ROCHESTER'S FIRST: DOX DESIGNATED AS A REGISTERED PROVIDER ORGANIZATION FOR CYBERSECURITY MATURITY MODEL CERTIFICATION
Cybersecurity is more connected to Main Street than ever. Private industries and companies, even some of the smallest, need data connectivity that’s safe and secure to keep their bottom line as healthy as possible. Which is not so easy lately. They rely on something many of us might not have thought about 10 months ago—supply chains.
Dox knows how variables, like morphing covid issues and massive computer hacks at the highest levels, can create havoc with companies that need unfettered access to raw materials and other finite resources. These things need to flow seamlessly to function well in any year. So if you suddenly find yourself dealing with ransomware when you need to do order fulfillment, it could be game-over. For a city like Rochester, and countless others like it, businesses that are inching ever closer to the edge of extinction need all the help they can get to keep products moving out the door.
“I think now [supply chain risk] is a topic that has transitioned from esoteric to exoteric as it's more accessible to the public. COVID has made supply chain a dinner table conversation topic, so it's a combination of organizations learning more about third party risk and operational risk, and realizing the consequences of not attending to that risk could be devastating.”
Assistant Director, Supply Chain and Cyber Directorate, National Counterintelligence and Security Center, Office of National Intelligence
As Rochester’s first Cybersecurity Maturity Model Certification (CMMC) Registered Provider Organization (RPO), Dox Electronics, Inc. is uniquely positioned to serve Department of Defense supply chain contractors as an advisor or as a Managed Service Provider. Yet, it’s also just as capable, maybe more so, to assist local manufacturers to keep their systems up and running. Especially if they’re doing some work downstream from a local primary defense contractor.
What’s CMMC All About?
It depends on who you ask, but for the governing bodies in charge of certification it means complying with very specific Federal cybersecurity requirements. Assessing whether a company is on track or not demands a specially trained eye to spot (sometimes literally) holes in infrastructure and systems used for protecting Controlled Unclassified Information (CUI). An oxymoron if there ever was one.
Dox shows suppliers the gaps that exist for safeguarding information they work with that meets Federal CUI criteria—often having to point out that it's CUI in the first place. For those doing business with the Government, it is an absolute necessity to maintain nearly 200 controls CMMC imposes over this information. Many experts are hard-put to explain the rules because they’re far from being finalized. Nevertheless, the government is moving forward with hard deadlines to be ready for assessment. The pressure has led to widespread inaction over the confusion, which has triggered much consternation.
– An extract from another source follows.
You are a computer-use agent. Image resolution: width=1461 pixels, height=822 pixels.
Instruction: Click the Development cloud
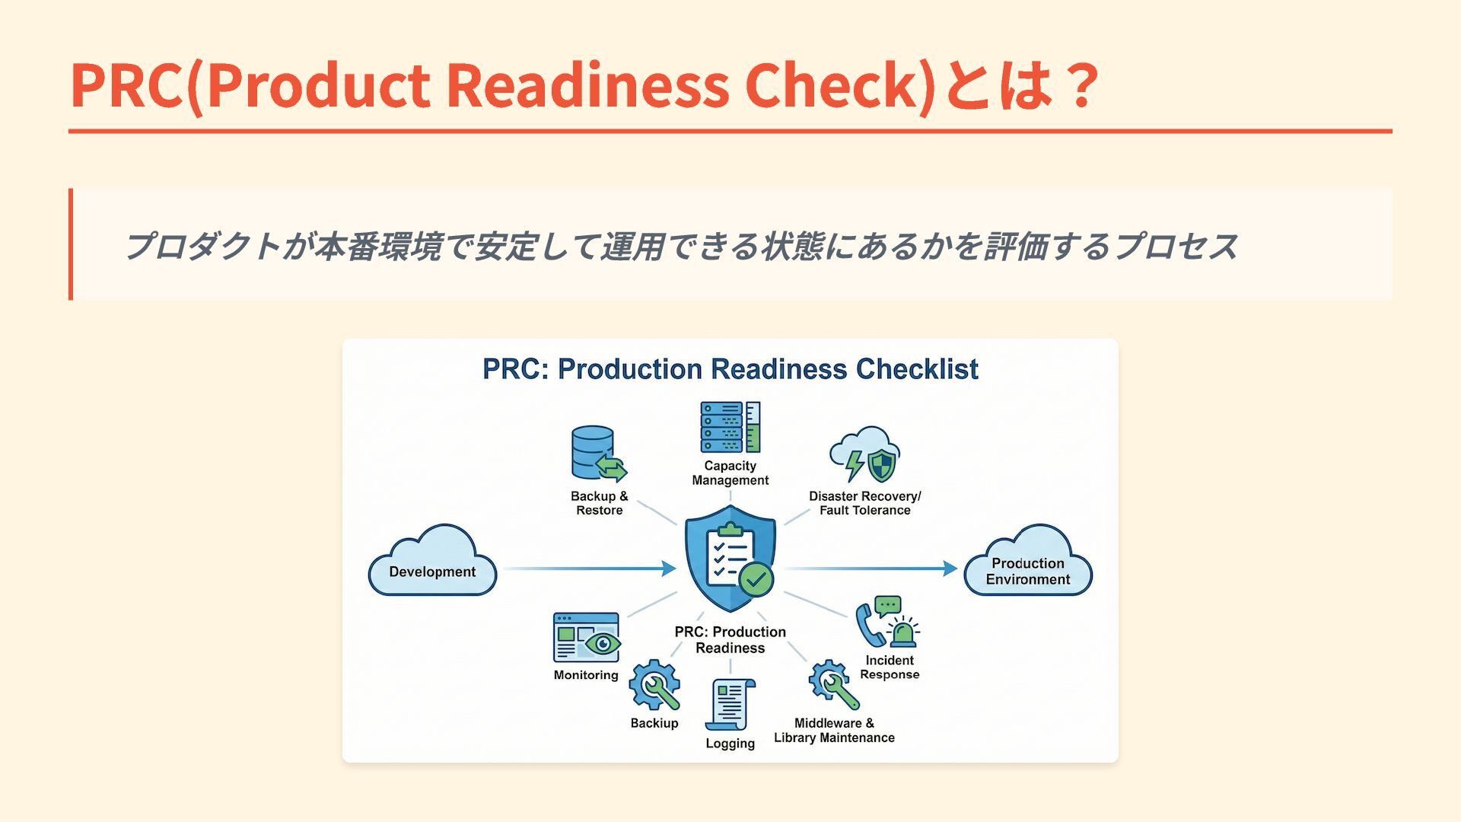click(x=432, y=562)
Clarification is desperately needed. Dox goes onsite to scrutinize absolutely every possible vulnerability, whether physical or digital, to help impacted contractors and sub-contractors prepare before time runs out. Even food vendors and janitors need to be properly vetted and follow the appropriate requirements in case they're around CUI.
And Dox Helps How?
As the first in Rochester to achieve the RPO designation, Dox delivers a non-certified, yet authoritative advisory service informed by training on the CMMC Accreditation Body’s standard. Traveling cross-country to perform these intense multi-day inspections, Dox has traveled (with all the safety protocols possible) more or less constantly as new rules and news emerge. When crossing borders isn’t a public-health hurdle, they’ll even head to Canada.
Wherever the companies reside, they each receive a detailed assessment of where the organization stands in the form of a massive book documenting every issue. Whether its leadership puts the advice into practice is up to them. These days no one can really afford to take a chance on their cybersecurity, or take the risk of losing their contracts.